▶ [Assigned task]
Aside from the pictures, the entries should be given again exactly.

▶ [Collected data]

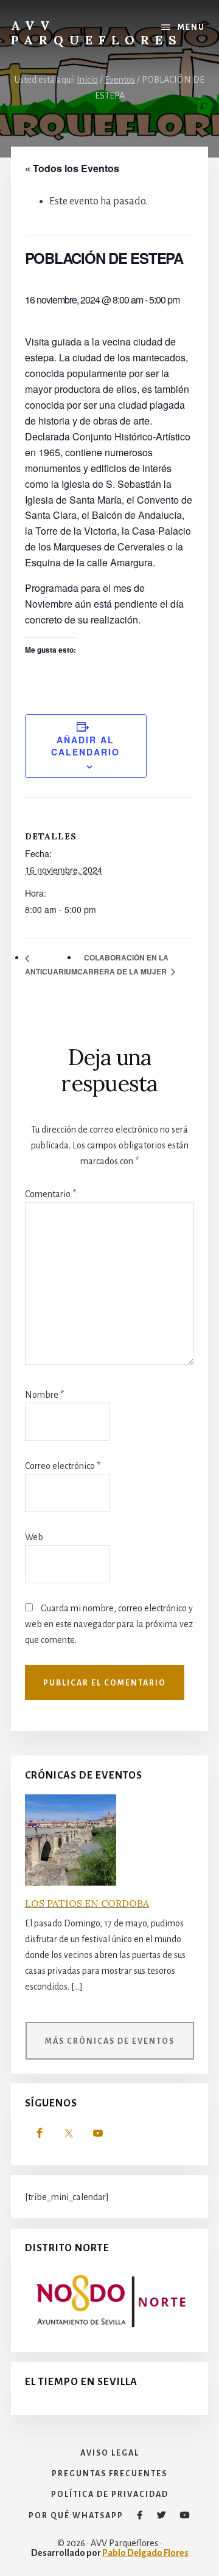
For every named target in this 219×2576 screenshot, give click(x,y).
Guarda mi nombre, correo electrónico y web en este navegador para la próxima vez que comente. (109, 1624)
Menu (191, 27)
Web (34, 1537)
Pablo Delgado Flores (145, 2553)
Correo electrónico (62, 1466)
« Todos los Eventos (72, 168)
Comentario (50, 1194)
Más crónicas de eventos (110, 2041)
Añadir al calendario (85, 746)
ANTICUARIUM (51, 971)
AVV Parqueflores (96, 32)
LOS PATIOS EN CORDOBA (87, 1903)
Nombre (44, 1395)
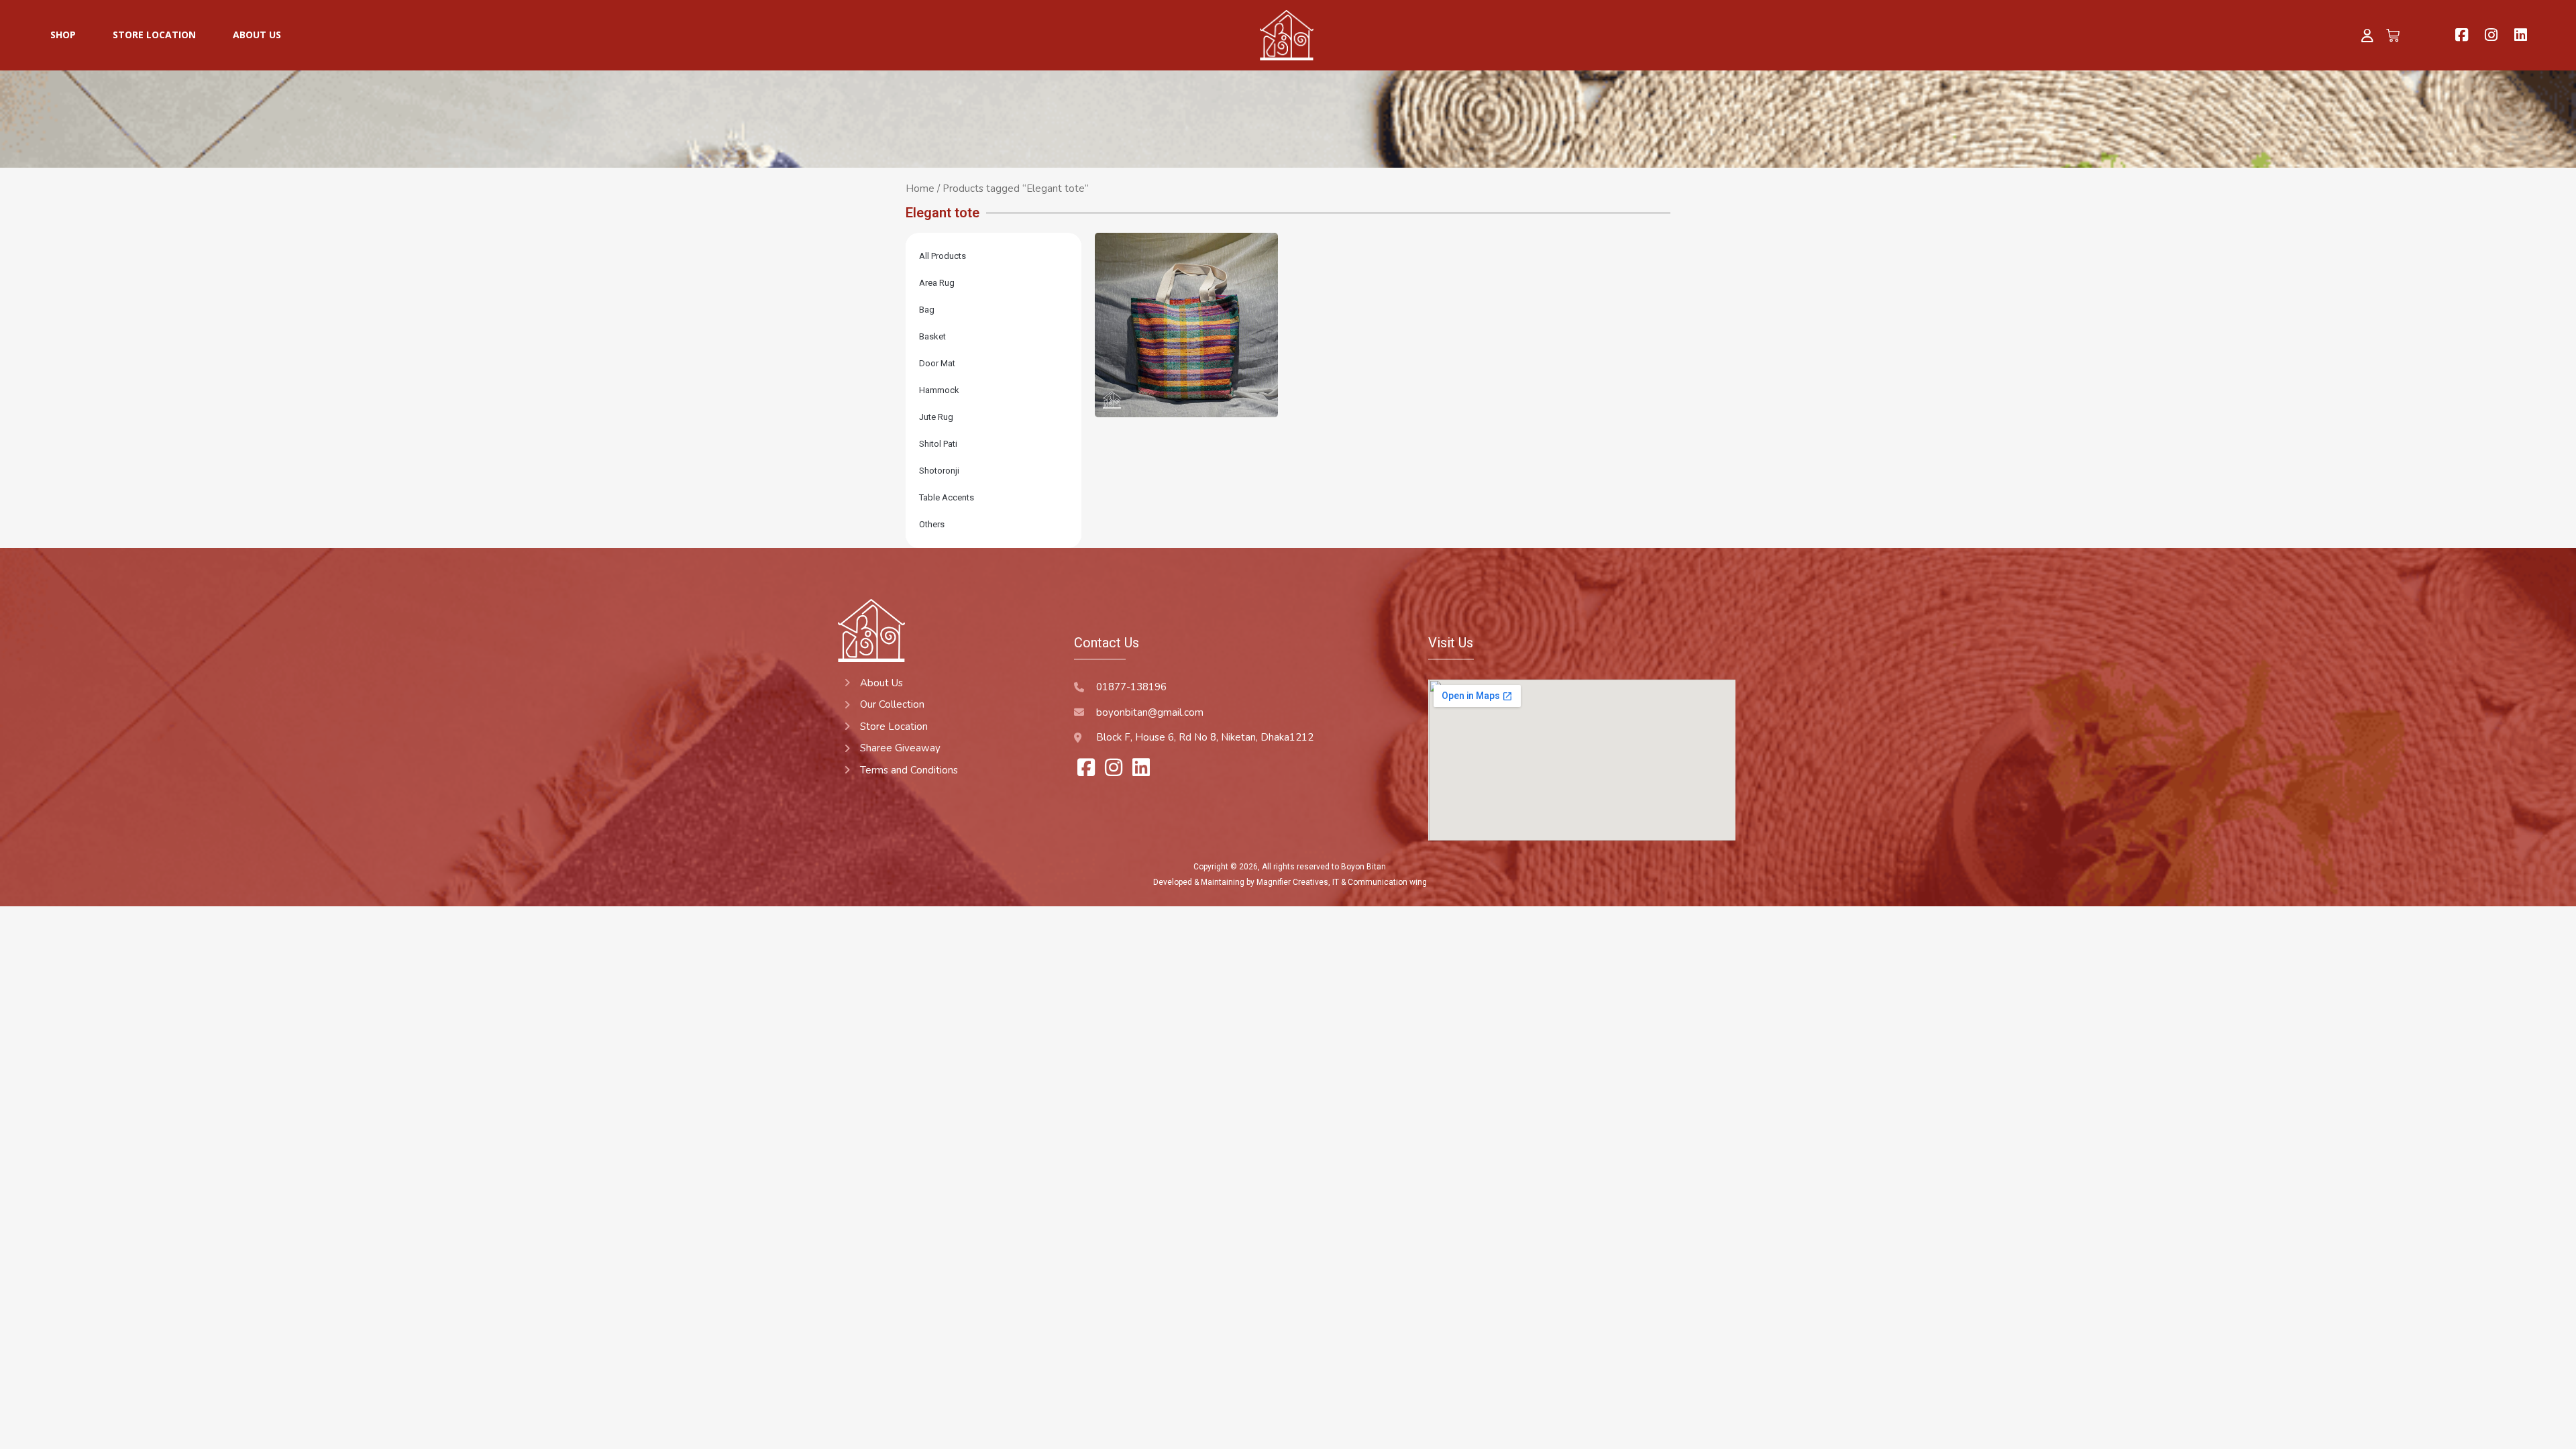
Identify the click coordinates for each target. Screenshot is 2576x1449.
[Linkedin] (2521, 35)
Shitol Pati (938, 444)
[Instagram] (2491, 35)
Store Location (154, 34)
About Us (257, 34)
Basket (932, 336)
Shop (63, 34)
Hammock (939, 390)
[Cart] (2394, 34)
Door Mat (937, 363)
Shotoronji (939, 471)
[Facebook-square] (2462, 35)
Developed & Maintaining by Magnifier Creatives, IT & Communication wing (1290, 882)
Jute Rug (936, 417)
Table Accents (946, 497)
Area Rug (937, 283)
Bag (926, 310)
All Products (942, 256)
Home (920, 188)
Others (932, 524)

▶ [Solution for this task]
For every named target in this 219×2576 screenshot, give click(x,y).
Guarda mi nombre, correo electrónico y web en este navegador para la próxima vez que comente. (109, 1624)
Menu (191, 27)
Web (34, 1537)
Pablo Delgado Flores (145, 2553)
Correo electrónico (62, 1466)
« Todos los Eventos (72, 168)
Comentario (50, 1194)
Más crónicas de eventos (110, 2041)
Añadir al calendario (85, 746)
ANTICUARIUM (51, 971)
AVV Parqueflores (96, 32)
LOS PATIOS EN CORDOBA (87, 1903)
Nombre (44, 1395)
Identify the click coordinates for each target. Screenshot is 2576x1449.
[Linkedin] (2521, 35)
Shitol Pati (938, 444)
[Instagram] (2491, 35)
Store Location (154, 34)
About Us (257, 34)
Basket (932, 336)
Shop (63, 34)
Hammock (939, 390)
[Cart] (2394, 34)
Door Mat (937, 363)
Shotoronji (939, 471)
[Facebook-square] (2462, 35)
Developed & Maintaining by Magnifier Creatives, IT & Communication wing (1290, 882)
Jute Rug (936, 417)
Table Accents (946, 497)
Area Rug (937, 283)
Bag (926, 310)
All Products (942, 256)
Home (920, 188)
Others (932, 524)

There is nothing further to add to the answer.